Peace and Sport, the global initiative set up in 2007 by Olympian Joël Bouzou, will soon be operating within refugee camps around the world.
The former modern pentathlon world champion told insidethegames that projects already running in troubled countries such as Haiti, East Timor and Colombia would soon be supplemented by sporting initiatives in refugee camps intended to bring young people together through sport.
“These are things that can be arranged in refugee camps also,” Bouzou said.
“We have not started with refugee camps for the moment, but we are looking at specific approaches for refugee camps – that’s one of the goals of this year.
“We have particular camps in mind, but it is too early to talk about it for the moment.
“But what is a refugee camp?
“It’s a place where people will stay temporarily, but you can see now that there are refugee camps where people have been for 20, 25 years, so it’s not something which is temporary.

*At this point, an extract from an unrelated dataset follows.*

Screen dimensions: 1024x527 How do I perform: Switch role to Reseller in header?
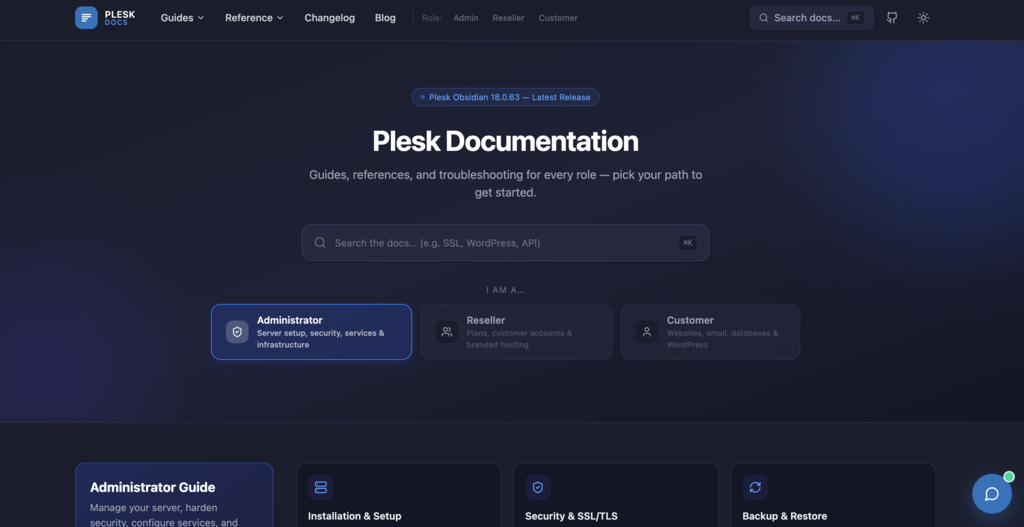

“It is a place where poverty is the main feature, and the lack of hygiene, and a lot of problems, and yet there are sports solutions to change a little bit the lives for these people and to bring some rules to kids where there are very few rules which apply.”
Refugees in Haiti have benefited recently from the actions of former Olympic 200 and 400 metres champion Marie-José Pérec, who ran the New York Marathon in November to raise funds for the Peace and Sport project established in the country which was devastated by an earthquake in 2010.
Pérec is one of 70 Champions for Peace, some but not all of whom are Olympians, who have contributed to fund-raising for Peace and Sport.
“We are operating in 10 countries for the moment,” Bouzou added.
“But our goal is not to operate everywhere.
“Our goal is to demonstrate some pilot programmes that solutions exist.
“Our goal is to convince the Governments that they have to use sport as a solution.
“And to convince the sports that they can be authorities for peace by using sport sometimes in a directed way.
“If we do that we grow the performance of the movement, because we grow the actions, but we don’t run the actions.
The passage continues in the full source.